[Opening EXERCISE MATERIAL section]
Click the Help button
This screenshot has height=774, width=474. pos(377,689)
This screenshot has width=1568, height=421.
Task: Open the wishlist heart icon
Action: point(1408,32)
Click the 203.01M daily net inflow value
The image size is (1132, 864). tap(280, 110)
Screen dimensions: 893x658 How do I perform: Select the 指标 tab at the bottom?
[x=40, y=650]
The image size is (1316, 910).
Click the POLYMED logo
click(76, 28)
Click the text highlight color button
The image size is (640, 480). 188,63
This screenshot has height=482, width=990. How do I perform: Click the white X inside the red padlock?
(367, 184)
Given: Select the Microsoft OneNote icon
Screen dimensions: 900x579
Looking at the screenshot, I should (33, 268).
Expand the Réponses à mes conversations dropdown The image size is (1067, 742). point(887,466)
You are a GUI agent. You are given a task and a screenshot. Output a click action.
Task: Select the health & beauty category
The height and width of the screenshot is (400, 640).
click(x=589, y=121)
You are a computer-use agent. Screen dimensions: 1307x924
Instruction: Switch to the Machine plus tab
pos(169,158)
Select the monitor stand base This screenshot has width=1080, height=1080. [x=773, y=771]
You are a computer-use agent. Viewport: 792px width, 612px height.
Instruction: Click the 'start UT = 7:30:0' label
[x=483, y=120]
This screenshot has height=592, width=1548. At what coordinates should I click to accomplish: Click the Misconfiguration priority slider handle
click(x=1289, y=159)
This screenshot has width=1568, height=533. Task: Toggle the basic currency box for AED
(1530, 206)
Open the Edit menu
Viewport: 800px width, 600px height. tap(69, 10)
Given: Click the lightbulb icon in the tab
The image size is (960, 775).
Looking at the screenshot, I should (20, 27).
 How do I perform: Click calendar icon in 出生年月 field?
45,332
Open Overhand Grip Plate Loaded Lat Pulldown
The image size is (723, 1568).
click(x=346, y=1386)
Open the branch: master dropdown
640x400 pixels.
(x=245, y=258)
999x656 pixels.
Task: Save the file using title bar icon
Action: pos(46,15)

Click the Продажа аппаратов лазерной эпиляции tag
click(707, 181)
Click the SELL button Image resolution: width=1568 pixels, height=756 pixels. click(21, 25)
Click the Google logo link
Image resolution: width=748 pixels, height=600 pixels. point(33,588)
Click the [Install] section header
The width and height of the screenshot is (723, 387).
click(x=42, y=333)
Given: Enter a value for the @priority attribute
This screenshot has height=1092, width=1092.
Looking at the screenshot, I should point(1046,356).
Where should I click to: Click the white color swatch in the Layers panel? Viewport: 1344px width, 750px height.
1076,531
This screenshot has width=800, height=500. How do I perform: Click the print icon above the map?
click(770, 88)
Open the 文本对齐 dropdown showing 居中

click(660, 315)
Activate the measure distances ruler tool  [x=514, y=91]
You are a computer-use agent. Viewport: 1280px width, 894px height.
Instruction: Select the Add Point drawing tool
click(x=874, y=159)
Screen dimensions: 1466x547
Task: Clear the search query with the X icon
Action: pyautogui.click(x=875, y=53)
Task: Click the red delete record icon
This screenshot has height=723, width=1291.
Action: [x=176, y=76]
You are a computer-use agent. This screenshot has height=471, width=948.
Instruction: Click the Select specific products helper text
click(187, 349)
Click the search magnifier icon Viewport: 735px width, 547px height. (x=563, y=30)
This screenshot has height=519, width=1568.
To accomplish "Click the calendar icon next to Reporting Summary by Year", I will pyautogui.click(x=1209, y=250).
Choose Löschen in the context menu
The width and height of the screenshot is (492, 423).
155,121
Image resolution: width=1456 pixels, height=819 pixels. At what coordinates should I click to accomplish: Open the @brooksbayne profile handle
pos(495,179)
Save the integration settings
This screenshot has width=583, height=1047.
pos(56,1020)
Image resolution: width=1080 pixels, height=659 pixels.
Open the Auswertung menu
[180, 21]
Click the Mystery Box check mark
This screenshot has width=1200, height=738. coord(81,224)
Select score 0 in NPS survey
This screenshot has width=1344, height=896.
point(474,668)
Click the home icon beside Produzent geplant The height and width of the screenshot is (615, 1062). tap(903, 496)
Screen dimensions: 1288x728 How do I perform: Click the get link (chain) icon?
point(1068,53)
[Closing EXERCISE MATERIAL section]
◆ **WHAT IS NEEDED**: Which lines of the data contain the string "computer"? Copy each one.

◆ **WORKED SOLUTION**:
You are a computer-use agent. Screen dimensions: 1307x924
You are a computer-use agent. Viewport: 792px width, 612px height.
You are a computer-use agent. Viewport: 1280px width, 894px height.
You are a computer-use agent. This screenshot has height=471, width=948.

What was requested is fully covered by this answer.